╭──
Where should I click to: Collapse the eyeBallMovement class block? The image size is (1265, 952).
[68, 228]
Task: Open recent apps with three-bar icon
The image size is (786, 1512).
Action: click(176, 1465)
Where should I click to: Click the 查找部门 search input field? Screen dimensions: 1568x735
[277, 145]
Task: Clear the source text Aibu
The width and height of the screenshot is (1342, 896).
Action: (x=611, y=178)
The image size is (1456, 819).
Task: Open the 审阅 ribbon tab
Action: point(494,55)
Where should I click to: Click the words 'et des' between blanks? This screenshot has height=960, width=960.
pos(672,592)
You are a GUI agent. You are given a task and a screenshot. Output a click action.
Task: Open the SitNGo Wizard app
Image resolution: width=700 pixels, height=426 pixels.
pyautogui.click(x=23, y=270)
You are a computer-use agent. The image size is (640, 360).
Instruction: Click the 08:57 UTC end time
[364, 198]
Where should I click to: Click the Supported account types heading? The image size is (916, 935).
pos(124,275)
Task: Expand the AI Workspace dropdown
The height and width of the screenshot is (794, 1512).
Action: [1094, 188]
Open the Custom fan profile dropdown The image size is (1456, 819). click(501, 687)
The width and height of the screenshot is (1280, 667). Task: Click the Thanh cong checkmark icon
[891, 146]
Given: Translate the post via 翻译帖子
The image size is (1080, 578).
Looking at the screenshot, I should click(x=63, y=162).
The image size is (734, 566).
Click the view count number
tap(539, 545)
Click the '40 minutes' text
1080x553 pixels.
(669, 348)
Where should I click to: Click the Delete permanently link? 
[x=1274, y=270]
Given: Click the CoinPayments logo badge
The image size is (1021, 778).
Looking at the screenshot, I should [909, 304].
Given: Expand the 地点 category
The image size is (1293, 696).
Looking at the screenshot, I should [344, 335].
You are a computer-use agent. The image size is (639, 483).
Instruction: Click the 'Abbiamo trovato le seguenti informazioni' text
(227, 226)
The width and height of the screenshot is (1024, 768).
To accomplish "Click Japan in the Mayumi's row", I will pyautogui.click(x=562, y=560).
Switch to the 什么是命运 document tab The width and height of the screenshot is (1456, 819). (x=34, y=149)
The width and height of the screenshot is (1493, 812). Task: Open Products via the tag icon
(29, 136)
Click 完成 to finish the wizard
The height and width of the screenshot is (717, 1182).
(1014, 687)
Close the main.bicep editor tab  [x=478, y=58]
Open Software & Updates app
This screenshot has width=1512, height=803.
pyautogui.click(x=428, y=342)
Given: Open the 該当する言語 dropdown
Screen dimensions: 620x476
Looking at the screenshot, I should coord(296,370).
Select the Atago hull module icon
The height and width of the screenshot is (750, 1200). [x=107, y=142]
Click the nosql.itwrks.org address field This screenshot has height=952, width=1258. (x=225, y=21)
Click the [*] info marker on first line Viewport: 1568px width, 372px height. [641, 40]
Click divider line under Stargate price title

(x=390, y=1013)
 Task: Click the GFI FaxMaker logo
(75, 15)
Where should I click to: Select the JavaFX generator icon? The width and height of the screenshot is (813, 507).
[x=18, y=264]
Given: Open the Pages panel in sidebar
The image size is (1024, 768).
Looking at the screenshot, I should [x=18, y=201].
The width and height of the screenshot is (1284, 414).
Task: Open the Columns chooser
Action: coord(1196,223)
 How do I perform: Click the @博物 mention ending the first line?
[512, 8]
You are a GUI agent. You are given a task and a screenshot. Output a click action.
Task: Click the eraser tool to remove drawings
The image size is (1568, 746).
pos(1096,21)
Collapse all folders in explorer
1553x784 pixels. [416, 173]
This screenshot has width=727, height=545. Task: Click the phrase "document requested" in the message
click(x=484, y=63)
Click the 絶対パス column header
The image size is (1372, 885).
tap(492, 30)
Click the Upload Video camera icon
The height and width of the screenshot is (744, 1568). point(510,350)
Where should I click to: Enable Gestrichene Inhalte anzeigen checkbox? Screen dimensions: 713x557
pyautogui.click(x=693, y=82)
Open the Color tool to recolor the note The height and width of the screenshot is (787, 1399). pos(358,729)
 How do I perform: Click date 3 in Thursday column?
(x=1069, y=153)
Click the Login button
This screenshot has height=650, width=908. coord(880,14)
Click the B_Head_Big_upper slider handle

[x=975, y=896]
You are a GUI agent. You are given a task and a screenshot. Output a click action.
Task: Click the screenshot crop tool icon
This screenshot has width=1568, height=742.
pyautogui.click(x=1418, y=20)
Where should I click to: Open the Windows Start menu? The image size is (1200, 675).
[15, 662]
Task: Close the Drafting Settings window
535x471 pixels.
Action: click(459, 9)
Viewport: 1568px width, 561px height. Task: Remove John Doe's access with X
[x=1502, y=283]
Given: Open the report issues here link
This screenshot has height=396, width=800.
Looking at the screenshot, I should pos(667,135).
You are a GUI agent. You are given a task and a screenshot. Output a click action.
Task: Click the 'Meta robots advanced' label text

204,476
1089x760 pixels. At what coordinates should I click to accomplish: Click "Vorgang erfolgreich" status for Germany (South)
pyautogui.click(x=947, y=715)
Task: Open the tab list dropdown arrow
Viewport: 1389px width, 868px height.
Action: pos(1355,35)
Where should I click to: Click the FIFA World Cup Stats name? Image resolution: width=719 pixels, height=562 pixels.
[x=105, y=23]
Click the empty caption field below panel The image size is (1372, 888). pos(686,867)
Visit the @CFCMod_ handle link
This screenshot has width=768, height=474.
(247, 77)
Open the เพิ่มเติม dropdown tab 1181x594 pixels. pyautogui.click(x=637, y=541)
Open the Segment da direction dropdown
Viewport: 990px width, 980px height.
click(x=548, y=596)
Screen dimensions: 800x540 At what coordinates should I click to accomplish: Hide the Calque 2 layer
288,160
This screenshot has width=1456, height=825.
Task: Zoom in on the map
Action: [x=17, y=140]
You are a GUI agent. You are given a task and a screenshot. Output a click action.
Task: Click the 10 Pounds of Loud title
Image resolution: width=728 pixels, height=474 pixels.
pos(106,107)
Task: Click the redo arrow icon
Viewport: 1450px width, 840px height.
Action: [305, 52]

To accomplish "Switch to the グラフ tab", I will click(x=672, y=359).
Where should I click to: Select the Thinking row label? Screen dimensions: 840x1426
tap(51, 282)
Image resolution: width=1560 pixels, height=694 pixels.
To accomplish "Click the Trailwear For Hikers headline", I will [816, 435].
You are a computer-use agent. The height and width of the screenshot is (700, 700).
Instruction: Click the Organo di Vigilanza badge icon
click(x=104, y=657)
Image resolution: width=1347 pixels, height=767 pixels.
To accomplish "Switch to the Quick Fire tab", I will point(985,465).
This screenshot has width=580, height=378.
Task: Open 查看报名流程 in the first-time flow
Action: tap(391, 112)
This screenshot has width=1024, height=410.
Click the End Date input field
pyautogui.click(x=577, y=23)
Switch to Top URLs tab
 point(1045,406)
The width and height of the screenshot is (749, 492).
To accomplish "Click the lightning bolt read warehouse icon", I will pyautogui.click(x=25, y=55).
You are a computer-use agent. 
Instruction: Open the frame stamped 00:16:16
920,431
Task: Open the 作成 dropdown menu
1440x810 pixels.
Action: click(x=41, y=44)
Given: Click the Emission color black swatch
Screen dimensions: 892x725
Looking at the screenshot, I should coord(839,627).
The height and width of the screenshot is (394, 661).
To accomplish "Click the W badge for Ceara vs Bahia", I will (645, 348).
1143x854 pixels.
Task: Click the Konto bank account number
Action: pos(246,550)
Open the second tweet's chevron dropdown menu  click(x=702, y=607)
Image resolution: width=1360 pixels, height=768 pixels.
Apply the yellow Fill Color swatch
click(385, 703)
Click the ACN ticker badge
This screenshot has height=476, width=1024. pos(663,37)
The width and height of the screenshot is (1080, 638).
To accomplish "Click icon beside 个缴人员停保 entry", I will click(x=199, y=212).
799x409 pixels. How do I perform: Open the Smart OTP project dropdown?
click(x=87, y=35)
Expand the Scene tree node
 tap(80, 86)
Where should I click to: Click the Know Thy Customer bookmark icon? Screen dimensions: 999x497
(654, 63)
╰──
> _REQUIRED WORK_
Copy the lines exactly, starting with the line containing "Open the Segment da direction dropdown" and going on through the line containing "tap(51, 282)".

> _WORKED ANSWER_
Open the Segment da direction dropdown
Viewport: 990px width, 980px height.
click(x=548, y=596)
Screen dimensions: 800x540 At what coordinates should I click to accomplish: Hide the Calque 2 layer
288,160
This screenshot has width=1456, height=825.
Task: Zoom in on the map
Action: [x=17, y=140]
You are a GUI agent. You are given a task and a screenshot. Output a click action.
Task: Click the 10 Pounds of Loud title
Image resolution: width=728 pixels, height=474 pixels.
pos(106,107)
Task: Click the redo arrow icon
Viewport: 1450px width, 840px height.
Action: [305, 52]

To accomplish "Switch to the グラフ tab", I will click(x=672, y=359).
Where should I click to: Select the Thinking row label? Screen dimensions: 840x1426
tap(51, 282)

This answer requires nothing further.